March 3, 2020
How Epic Games is handling auto exposure in 4.25
While we do provide an upgrade path that should maintain visual consistency in the look of your projects, it does break backward compatibility with the existing auto exposure system in previous versions of Unreal Engine.
Throughout this blog, we’ll explore the pain points of the current system and why we made these changes. We’ll also explain how the changes affect auto exposure (for the better) going forward.

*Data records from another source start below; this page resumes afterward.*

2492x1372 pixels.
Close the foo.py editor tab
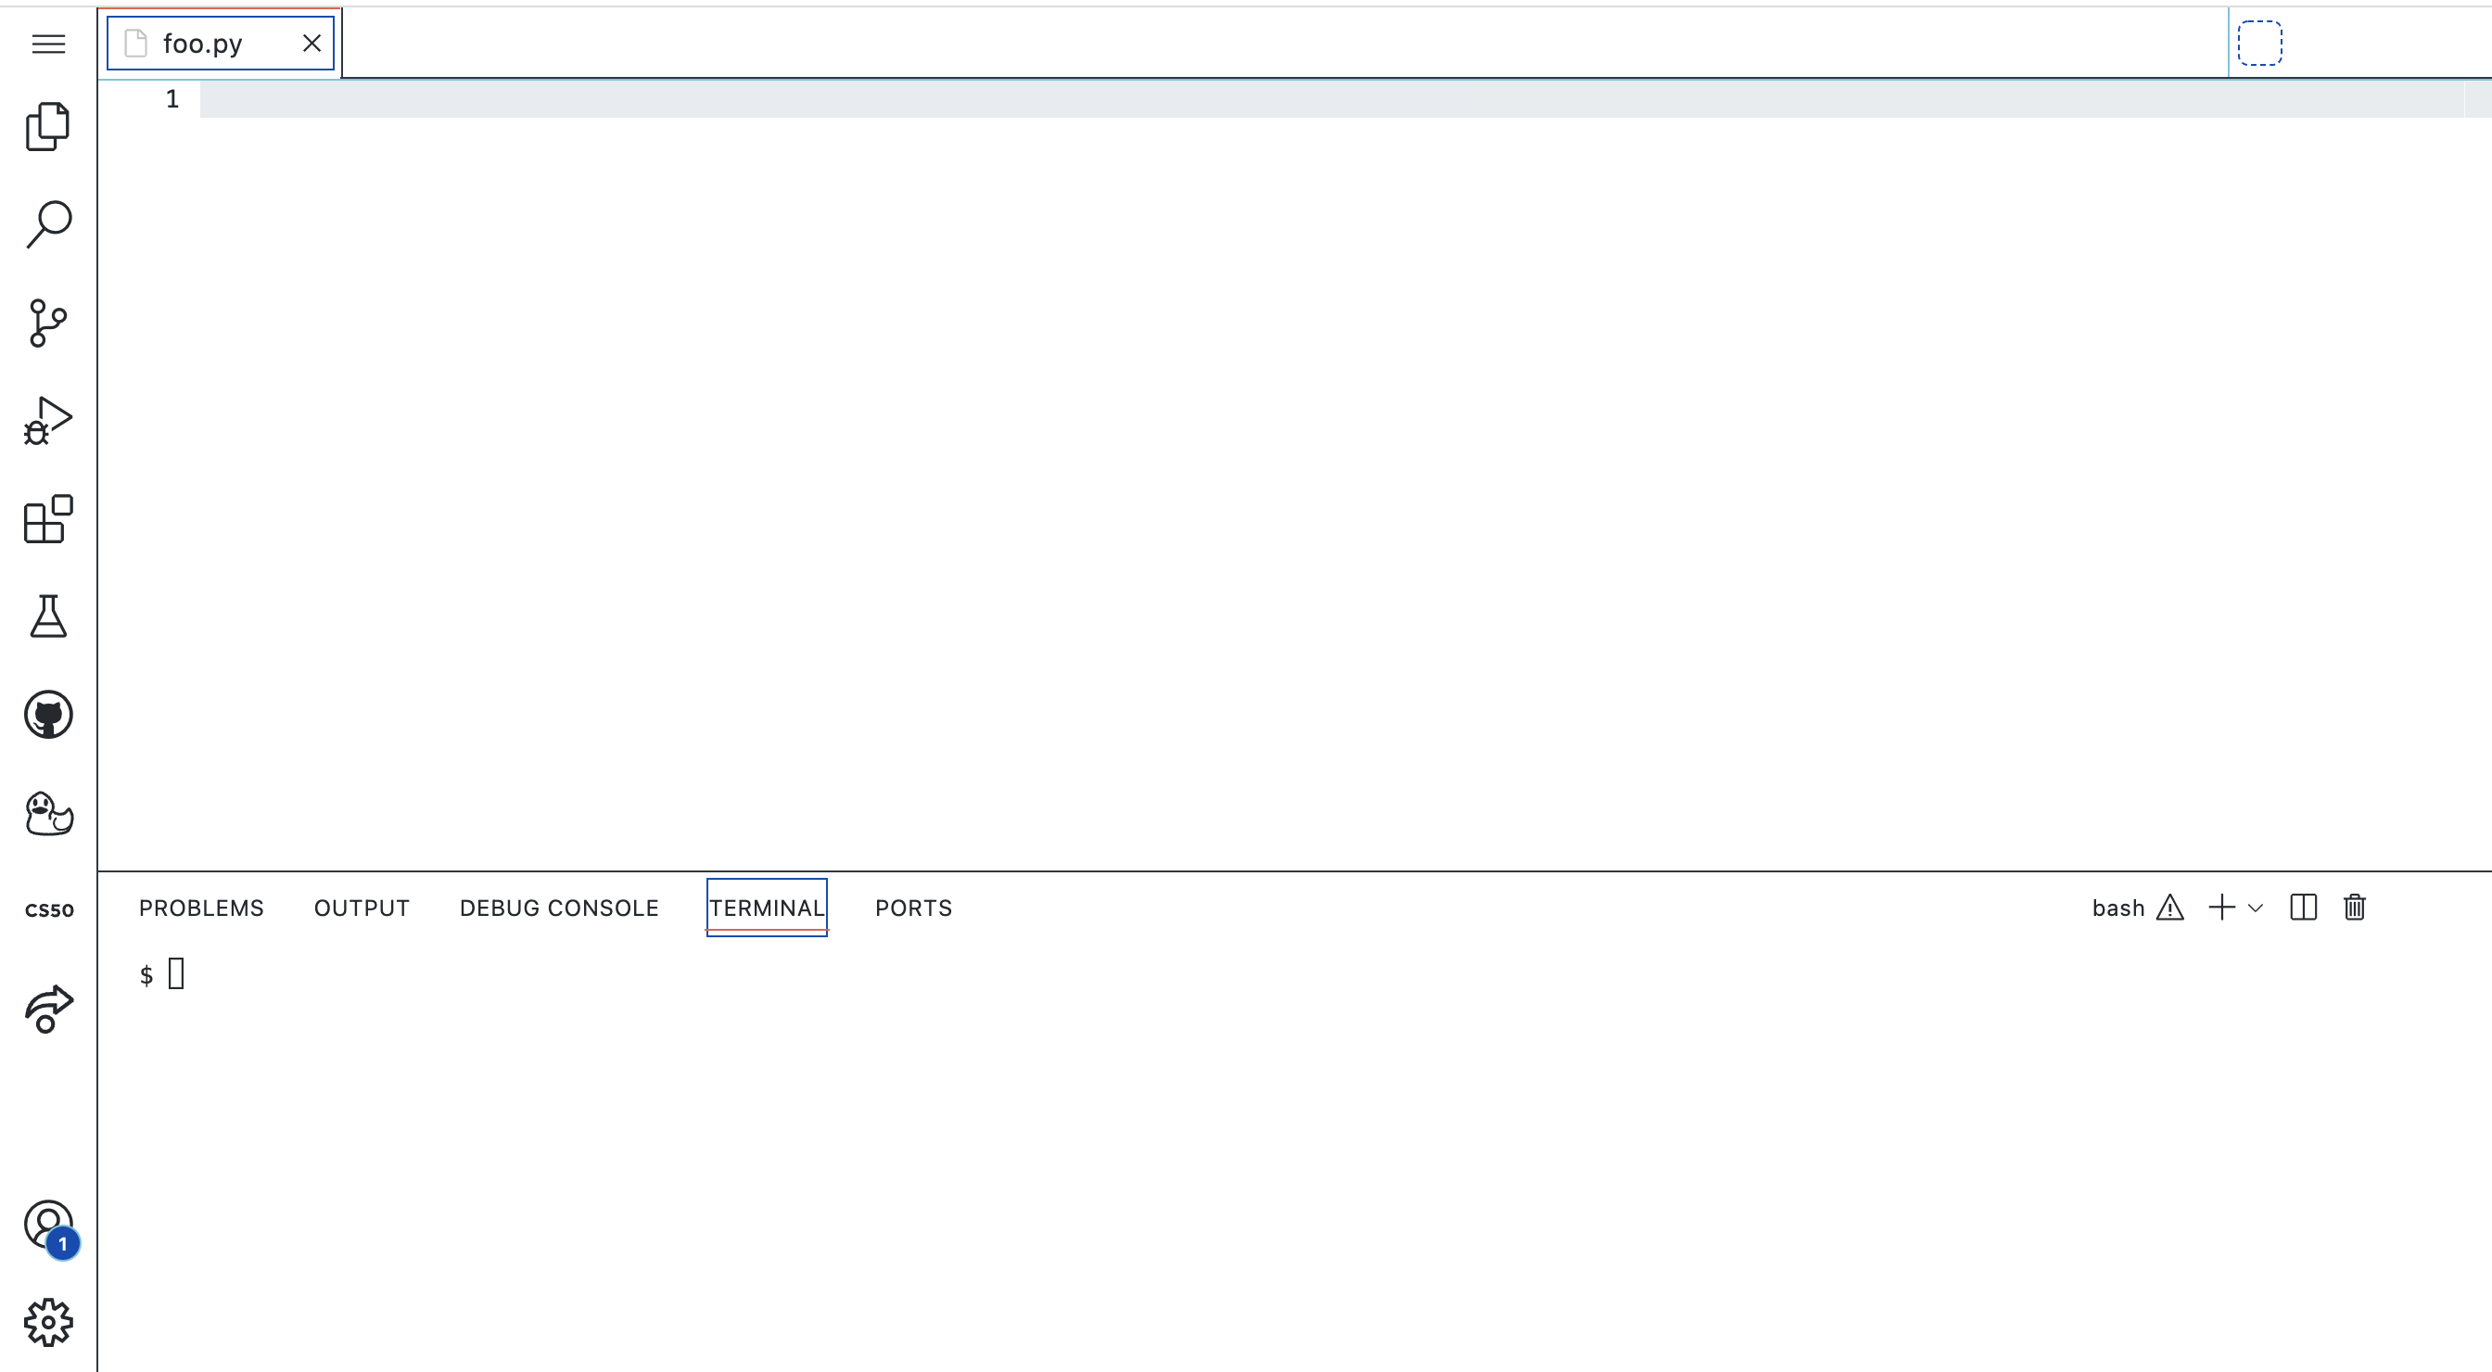click(312, 43)
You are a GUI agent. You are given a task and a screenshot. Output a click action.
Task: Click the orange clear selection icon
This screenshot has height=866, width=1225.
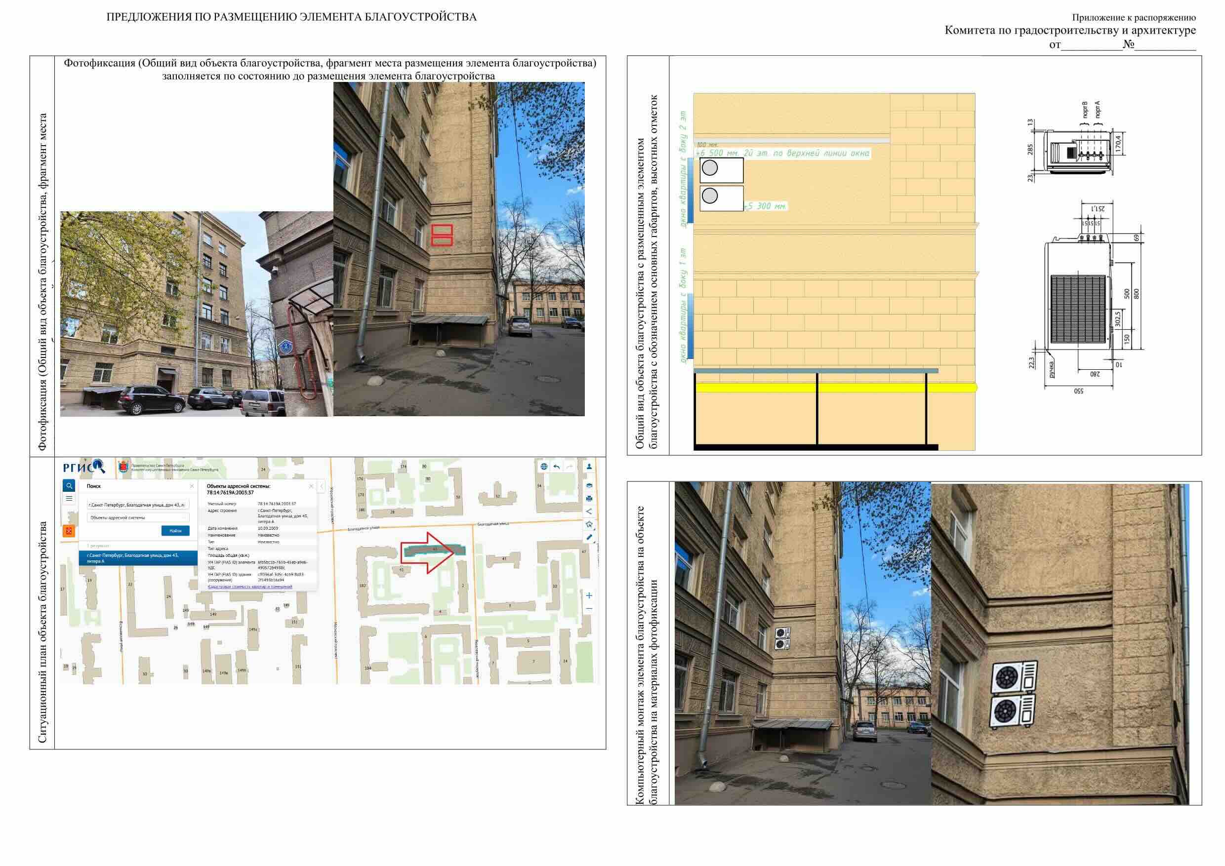(69, 531)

Histogram and Basic AlgorithmThe Histogram and Basic exposure algorithms have not been as intuitive for our users as we would have liked, nor have they always been the best at behaving in expected ways. To understand these changes and why we made them in Unreal Engine 4.25, let’s look at how they have worked previously:
- The Basic algorithm uses the average of the log luminance of the scene to determine the metered exposure.
- The Histogram algorithm—instead of using the entire scene—discards the pixels above and below the histogram target range. This method takes the average of the log luminance of the remaining pixels to determine the target exposure.
These algorithms produced different results based on the exposure settings of the Post Process Volume. In order to determine how these two algorithms should best behave in an expected and intuitive way, we came up with two rules:
- Grey should be grey. This means that if we have an 18% grey card lit with even lighting (or an emissive surface at 0.18 cd/m^2), the target color on the screen should be 0.18.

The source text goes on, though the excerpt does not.